If the reporter is right, no one has looked for oil and gas off the Atlantic Coast in 50 years or so. From what I have understood from childhood, the continental shelf drops off the coast only a few miles out, perhaps as little as 20 miles off the coast. From what little is known, the “Blake Plateau” basin may hold significant crude oil reserves. The Blake Plateau basin extends from the coasts of the Carolinas all the way down to the Bahamas Banks, which basin would include possible crude oil reserves off the coast of Flagler County.

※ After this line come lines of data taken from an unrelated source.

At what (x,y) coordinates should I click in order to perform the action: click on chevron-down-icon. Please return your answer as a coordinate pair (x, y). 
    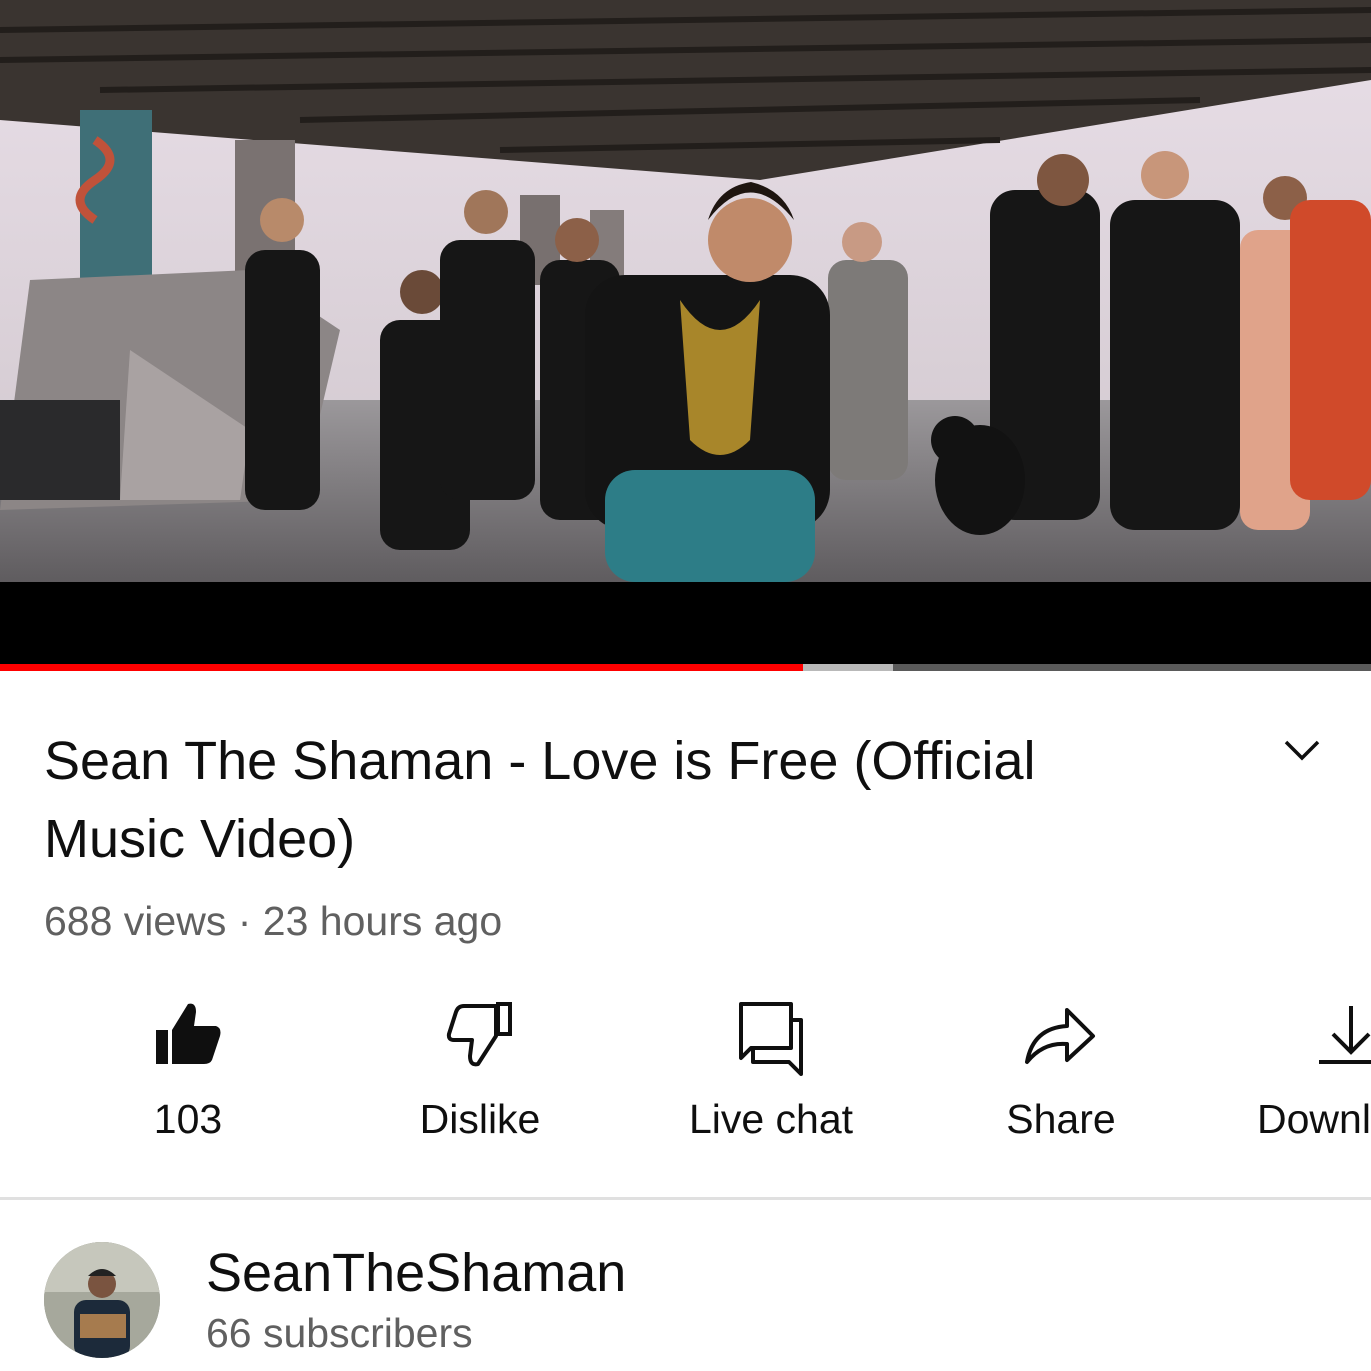
    Looking at the image, I should click on (1302, 751).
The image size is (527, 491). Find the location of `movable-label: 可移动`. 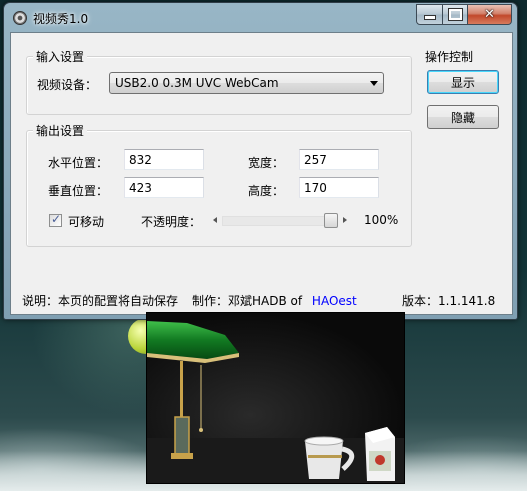

movable-label: 可移动 is located at coordinates (86, 222).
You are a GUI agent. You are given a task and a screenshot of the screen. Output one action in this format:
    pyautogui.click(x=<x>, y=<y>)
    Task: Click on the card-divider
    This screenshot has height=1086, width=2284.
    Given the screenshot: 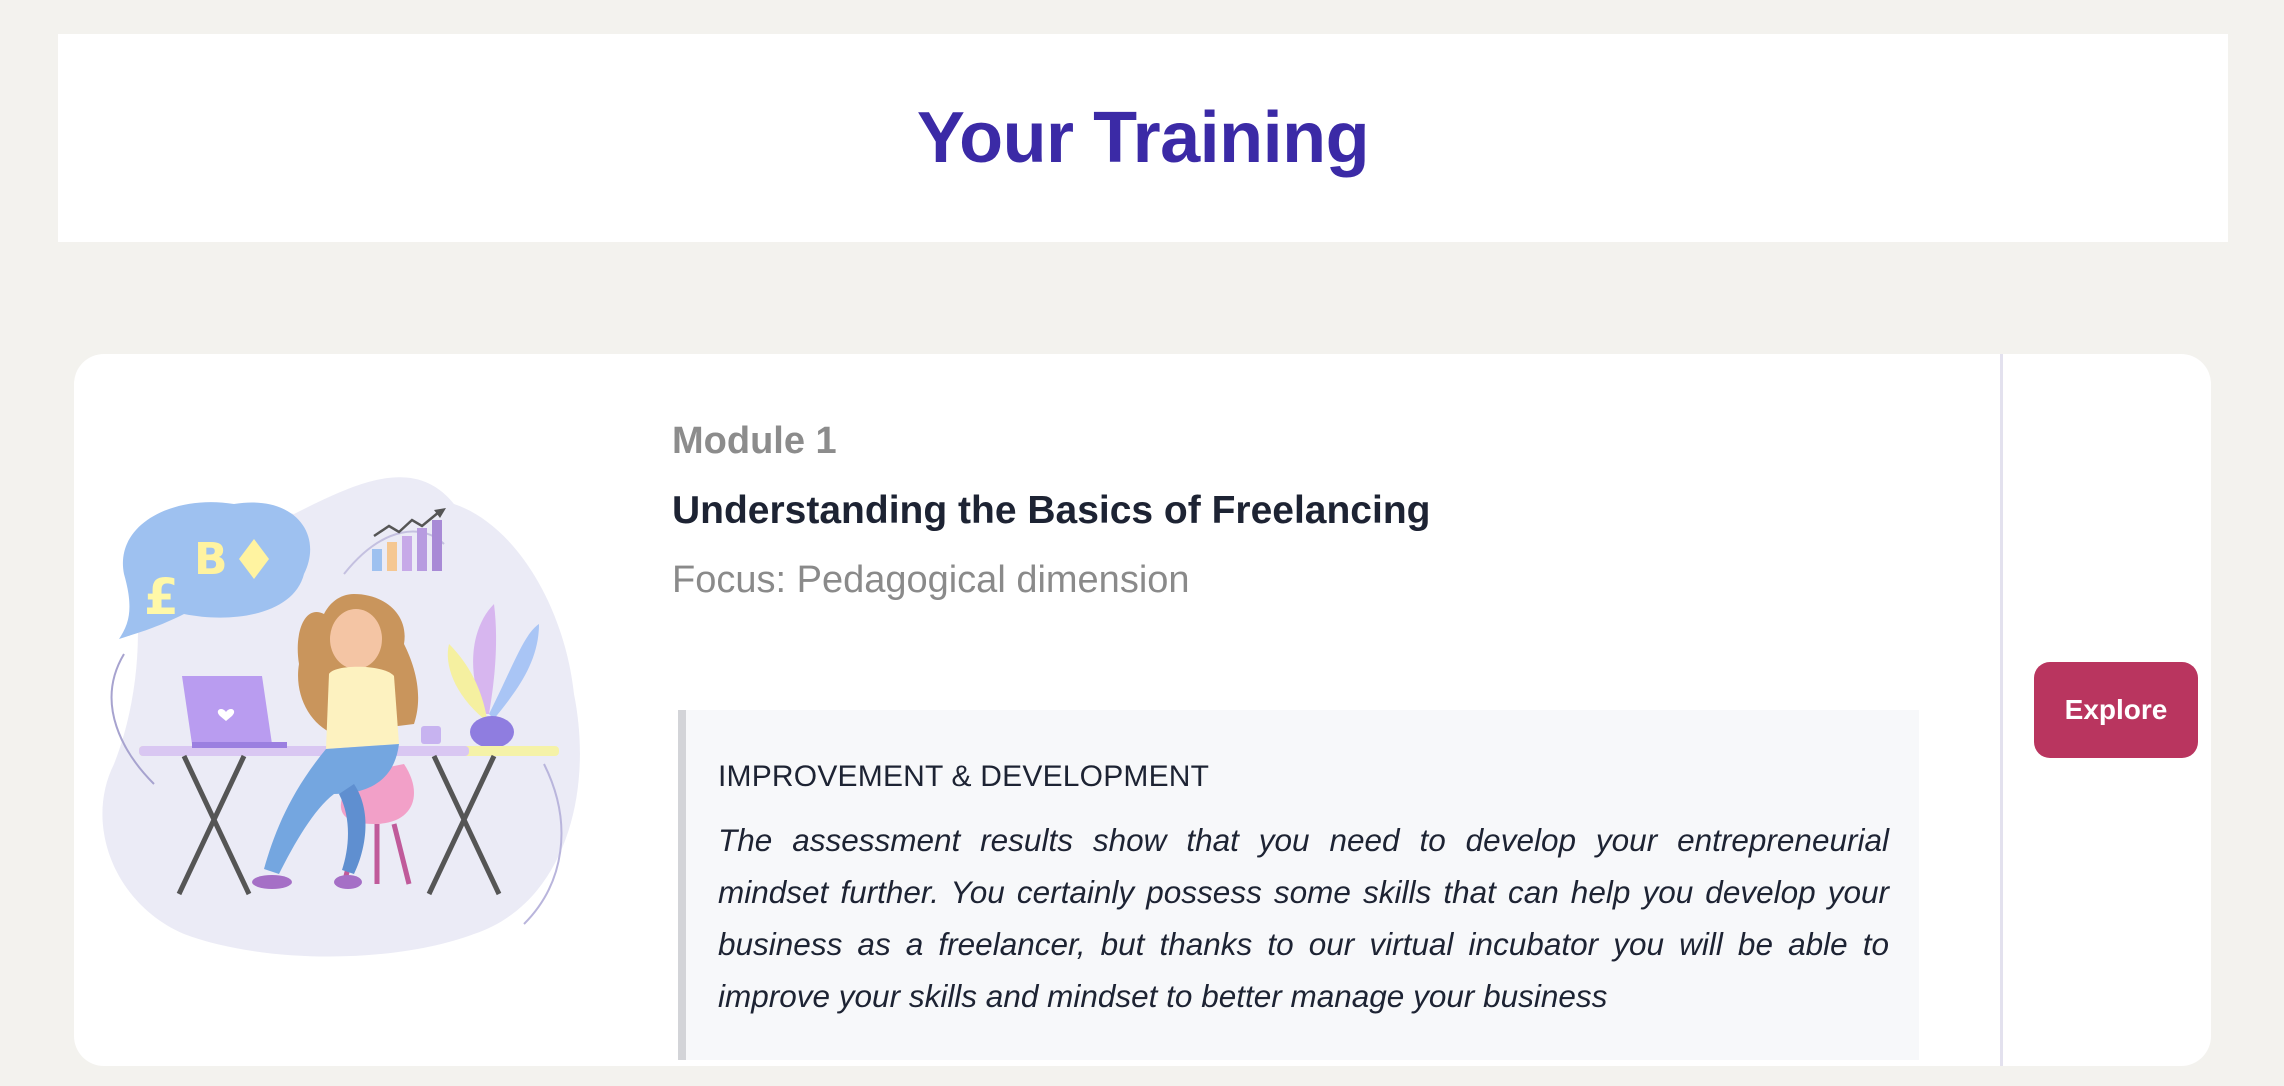 What is the action you would take?
    pyautogui.click(x=2002, y=710)
    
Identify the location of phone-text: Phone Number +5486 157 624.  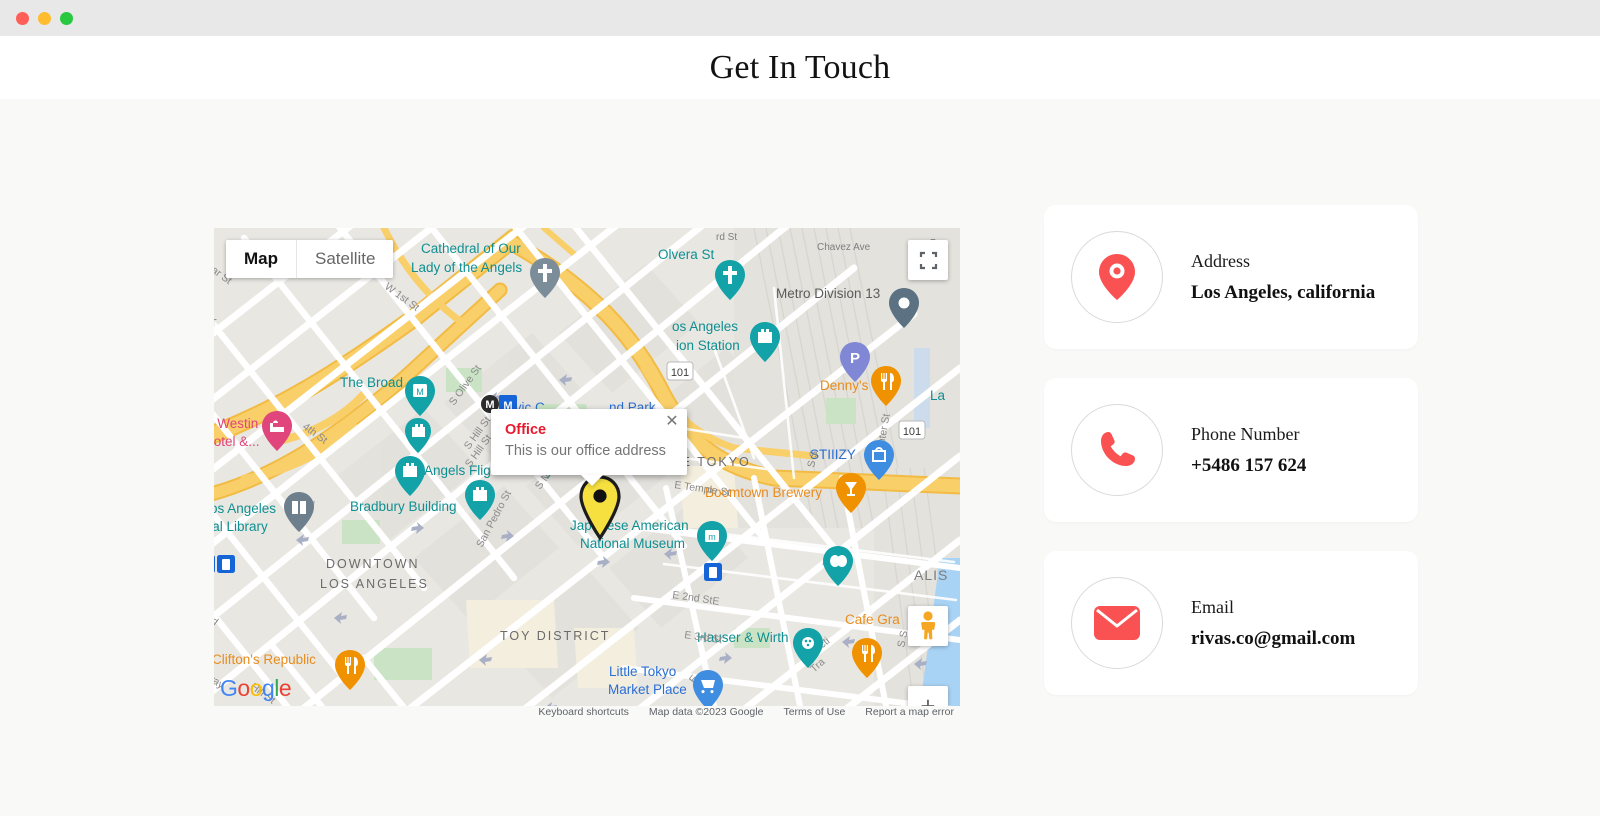
(1248, 450).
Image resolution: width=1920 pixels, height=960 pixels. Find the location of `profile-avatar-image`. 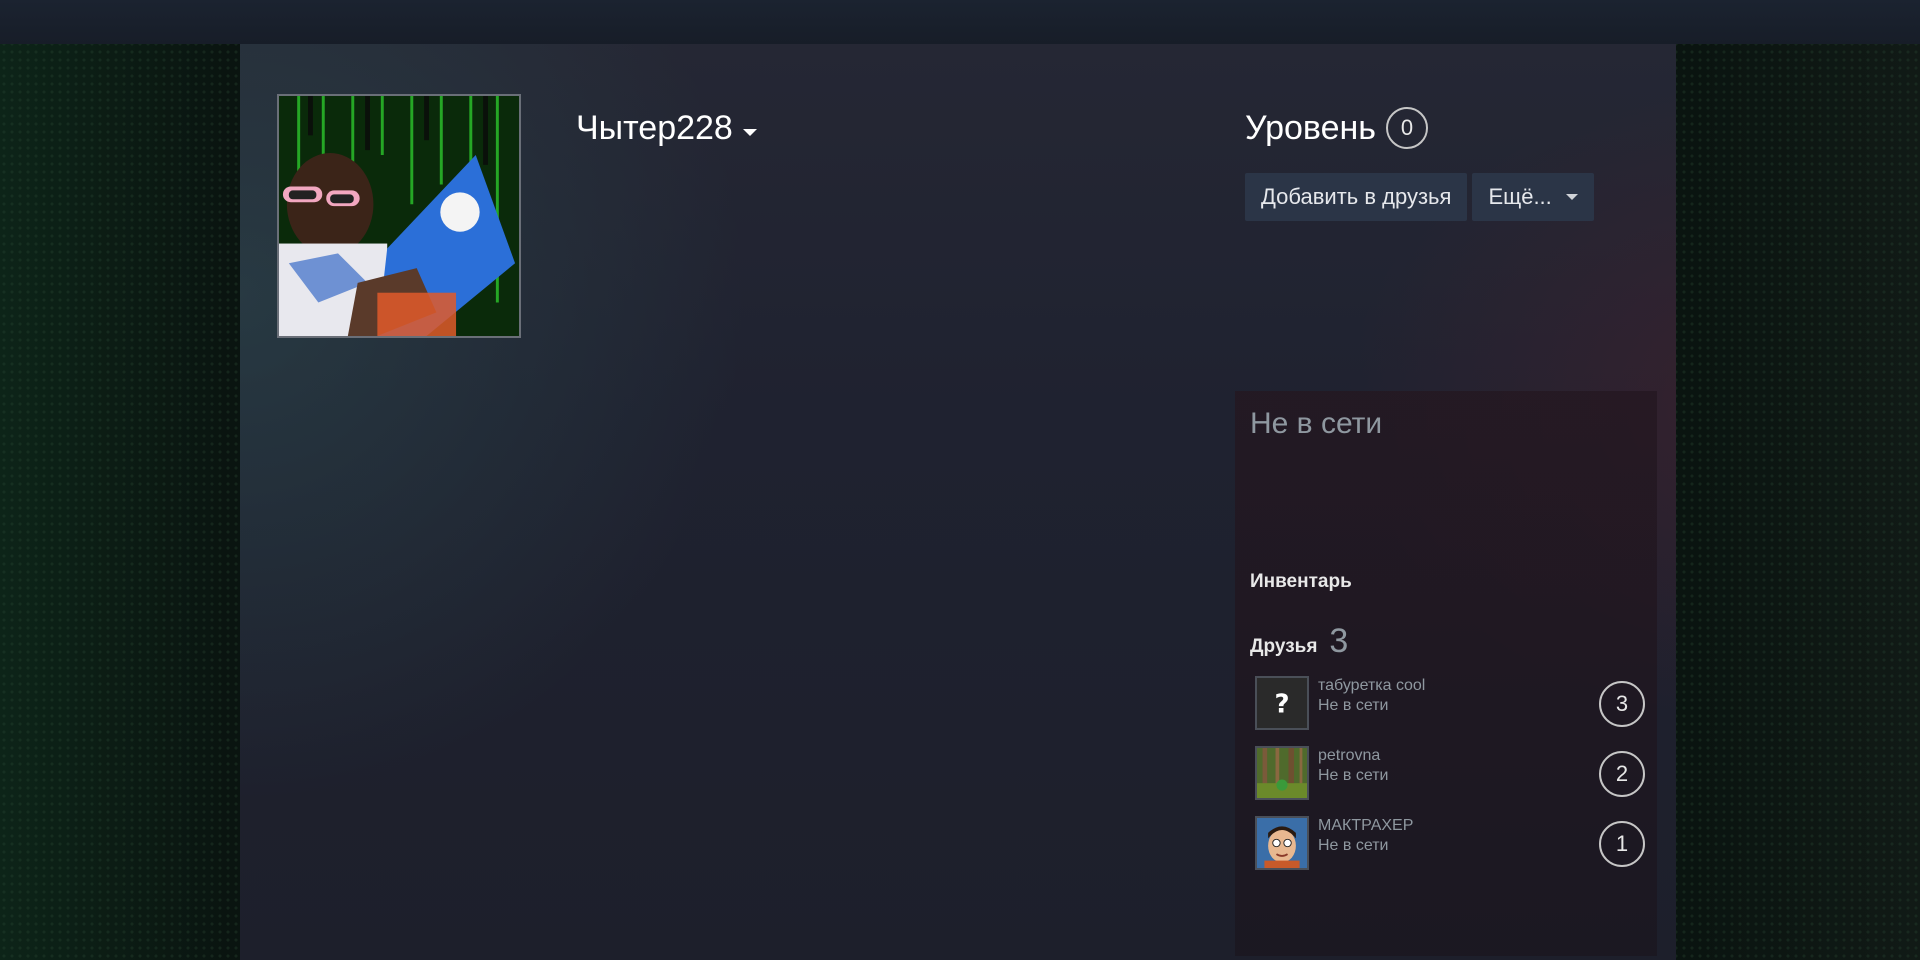

profile-avatar-image is located at coordinates (399, 216).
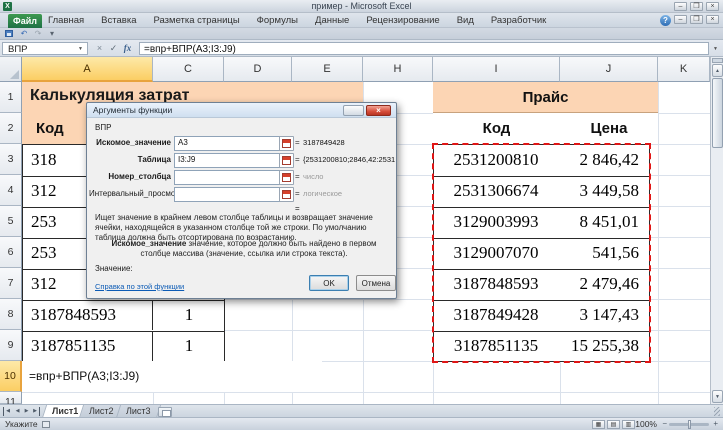 This screenshot has height=430, width=723. What do you see at coordinates (646, 424) in the screenshot?
I see `zoom-level: 100%` at bounding box center [646, 424].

Perhaps there may be a huge deposit of accessible crude oil nine or more miles directly out from S.R. 100 where it connects with A-1-A, accessible by rigs tall enough to be within site of the beach.
Ray W. says
Following up on deep-water crude oil exploration, Seatrium recently constructed two oil exploration platforms, the Deepwater Titan and the Deepwater Atlas, to drill at water pressures as high as 20,000-psi.
From what I can glean, derricks on the platform can rise 210 feet above the rig floor of the platform, but since the rig floor height above water level varies depending on weight of the platform, no overall exact height can be determined. The rig floor of the Deepwater Titan platform, nonetheless, is estimated by be about 80 feet above waterline, yielding a total derrick top height of 290 feet.
So I used a calculator site. An object 300 feet above the sea surface can be seen over 21 miles from the seashore.
Skibum says
Confucius say NEVER take health advice from someone with a brain worm
Laurel says
Ray W.: “I sincerely hope that not even one FlaglerLive reader has been duped by our president’s dishonesty.”
Umm, Ray W.? In the cabinet, in the kitchen, there is a bottle of Nolets. It makes a lovely martini, with a lemon twist! Extra dry, of course.
I appreciate all the reports you have researched, and hope you keep it up. My favorite is still the report on how conservatism started, and what it means. I keep my printout available for reference. However, I believe that tribal acceptance is more powerful than facts and logic. That is proven to me each day.
I have no idea what happened to Dr. Oz! He’s a heart surgeon, for crying out loud. One would think he could do math! That’s scary.
Ed P says
Confusion on the math comes from mark up and margins. They are not interchangeable.
Often times misunderstood.
Example:
A 50% markup yields a 33.3% margin, while a 50% margin requires a 100% mark up.
Different industries have developed preferences for their business models.
Those in manufacturing prefer mark up while distributors and retailers emphasize margin.
Confusion of terms occur but they are necessarily idiots or liars.. but they might be.